**Supplied records**
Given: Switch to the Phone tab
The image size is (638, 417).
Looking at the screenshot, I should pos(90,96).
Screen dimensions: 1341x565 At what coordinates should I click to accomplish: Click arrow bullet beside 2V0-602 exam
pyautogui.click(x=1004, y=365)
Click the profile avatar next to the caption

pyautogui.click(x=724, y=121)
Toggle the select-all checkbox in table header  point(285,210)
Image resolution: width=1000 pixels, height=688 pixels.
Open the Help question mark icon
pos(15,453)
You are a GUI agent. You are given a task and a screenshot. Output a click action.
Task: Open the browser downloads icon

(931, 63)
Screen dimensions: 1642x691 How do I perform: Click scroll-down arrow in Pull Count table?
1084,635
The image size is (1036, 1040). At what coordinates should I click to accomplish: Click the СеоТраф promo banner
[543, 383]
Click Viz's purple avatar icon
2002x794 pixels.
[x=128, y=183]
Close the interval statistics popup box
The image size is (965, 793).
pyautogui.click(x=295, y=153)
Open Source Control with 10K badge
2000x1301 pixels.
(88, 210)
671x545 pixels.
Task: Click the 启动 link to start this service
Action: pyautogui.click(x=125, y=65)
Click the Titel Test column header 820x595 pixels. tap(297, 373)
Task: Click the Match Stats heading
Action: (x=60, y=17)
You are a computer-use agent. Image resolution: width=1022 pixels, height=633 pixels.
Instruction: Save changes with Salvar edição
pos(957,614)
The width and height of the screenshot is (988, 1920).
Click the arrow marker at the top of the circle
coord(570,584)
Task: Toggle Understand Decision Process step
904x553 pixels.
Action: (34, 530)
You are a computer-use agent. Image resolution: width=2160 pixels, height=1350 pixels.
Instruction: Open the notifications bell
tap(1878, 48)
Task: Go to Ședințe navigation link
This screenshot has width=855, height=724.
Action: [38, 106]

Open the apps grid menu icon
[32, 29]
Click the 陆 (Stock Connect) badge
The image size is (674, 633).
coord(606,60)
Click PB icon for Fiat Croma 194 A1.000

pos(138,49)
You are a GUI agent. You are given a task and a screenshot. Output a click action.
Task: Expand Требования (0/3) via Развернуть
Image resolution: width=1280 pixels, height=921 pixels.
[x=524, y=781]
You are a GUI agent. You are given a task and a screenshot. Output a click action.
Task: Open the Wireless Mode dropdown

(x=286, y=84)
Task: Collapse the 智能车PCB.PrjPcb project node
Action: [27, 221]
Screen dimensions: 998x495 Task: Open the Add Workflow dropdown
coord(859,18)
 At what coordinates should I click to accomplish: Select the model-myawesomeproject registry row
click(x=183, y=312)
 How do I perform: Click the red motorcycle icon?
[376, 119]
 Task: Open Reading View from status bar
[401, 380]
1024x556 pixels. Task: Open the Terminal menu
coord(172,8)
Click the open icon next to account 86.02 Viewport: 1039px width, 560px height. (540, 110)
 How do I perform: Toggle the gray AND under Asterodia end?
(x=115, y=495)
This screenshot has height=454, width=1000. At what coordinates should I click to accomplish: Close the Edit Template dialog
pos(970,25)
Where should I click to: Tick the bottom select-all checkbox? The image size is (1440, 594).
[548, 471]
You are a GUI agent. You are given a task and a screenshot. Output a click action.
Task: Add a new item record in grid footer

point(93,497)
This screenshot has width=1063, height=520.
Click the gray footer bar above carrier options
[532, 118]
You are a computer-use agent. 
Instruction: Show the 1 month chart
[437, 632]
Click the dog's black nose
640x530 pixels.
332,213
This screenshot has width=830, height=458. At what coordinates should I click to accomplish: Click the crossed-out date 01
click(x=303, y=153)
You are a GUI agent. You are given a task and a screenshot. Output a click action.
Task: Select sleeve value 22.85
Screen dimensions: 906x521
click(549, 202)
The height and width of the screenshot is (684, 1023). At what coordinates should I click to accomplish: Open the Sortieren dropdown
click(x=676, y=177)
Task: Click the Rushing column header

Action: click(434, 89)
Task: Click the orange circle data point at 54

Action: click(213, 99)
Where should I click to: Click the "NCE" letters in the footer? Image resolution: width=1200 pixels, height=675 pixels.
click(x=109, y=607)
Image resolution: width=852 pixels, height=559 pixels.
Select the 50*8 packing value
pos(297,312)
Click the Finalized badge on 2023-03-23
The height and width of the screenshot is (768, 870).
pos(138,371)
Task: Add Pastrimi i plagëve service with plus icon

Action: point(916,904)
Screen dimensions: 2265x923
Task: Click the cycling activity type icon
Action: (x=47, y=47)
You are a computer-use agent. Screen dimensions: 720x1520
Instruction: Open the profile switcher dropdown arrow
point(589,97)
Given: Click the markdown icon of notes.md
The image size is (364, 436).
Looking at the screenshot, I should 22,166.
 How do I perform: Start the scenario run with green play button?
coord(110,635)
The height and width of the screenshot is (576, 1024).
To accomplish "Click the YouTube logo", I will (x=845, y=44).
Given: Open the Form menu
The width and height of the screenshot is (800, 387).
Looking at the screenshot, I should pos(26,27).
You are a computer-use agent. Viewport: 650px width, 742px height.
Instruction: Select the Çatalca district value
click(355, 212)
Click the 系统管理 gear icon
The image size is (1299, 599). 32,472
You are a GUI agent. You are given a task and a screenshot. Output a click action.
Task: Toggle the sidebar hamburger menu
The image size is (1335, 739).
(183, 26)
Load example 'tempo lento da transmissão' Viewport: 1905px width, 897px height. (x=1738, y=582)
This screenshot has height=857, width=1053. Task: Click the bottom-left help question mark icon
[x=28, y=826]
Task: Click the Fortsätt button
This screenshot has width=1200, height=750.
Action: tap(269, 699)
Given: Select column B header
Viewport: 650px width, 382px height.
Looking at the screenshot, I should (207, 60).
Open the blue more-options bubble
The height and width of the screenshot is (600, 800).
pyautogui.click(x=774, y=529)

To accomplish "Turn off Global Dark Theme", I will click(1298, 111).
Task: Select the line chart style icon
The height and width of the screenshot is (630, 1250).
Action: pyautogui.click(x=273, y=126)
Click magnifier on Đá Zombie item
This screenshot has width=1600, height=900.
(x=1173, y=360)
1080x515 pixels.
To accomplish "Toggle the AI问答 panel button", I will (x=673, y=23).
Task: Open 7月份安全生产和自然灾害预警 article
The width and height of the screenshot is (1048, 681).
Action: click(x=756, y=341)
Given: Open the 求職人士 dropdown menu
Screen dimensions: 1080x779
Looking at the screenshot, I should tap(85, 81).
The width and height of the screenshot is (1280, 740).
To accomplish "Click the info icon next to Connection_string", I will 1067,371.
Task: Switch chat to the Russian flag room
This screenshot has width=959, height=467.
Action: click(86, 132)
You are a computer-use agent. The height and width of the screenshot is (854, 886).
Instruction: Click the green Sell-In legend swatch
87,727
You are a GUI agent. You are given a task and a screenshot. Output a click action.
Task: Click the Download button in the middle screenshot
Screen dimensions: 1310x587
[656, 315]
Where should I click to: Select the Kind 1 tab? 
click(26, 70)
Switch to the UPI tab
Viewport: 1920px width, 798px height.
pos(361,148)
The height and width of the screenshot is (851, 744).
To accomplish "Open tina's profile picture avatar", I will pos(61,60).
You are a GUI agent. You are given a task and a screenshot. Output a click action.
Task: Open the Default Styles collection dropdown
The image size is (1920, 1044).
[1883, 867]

**What you are asked to do**
Give the number of lines in the entries above that include the word "will", and nothing more.

**Answer area**
5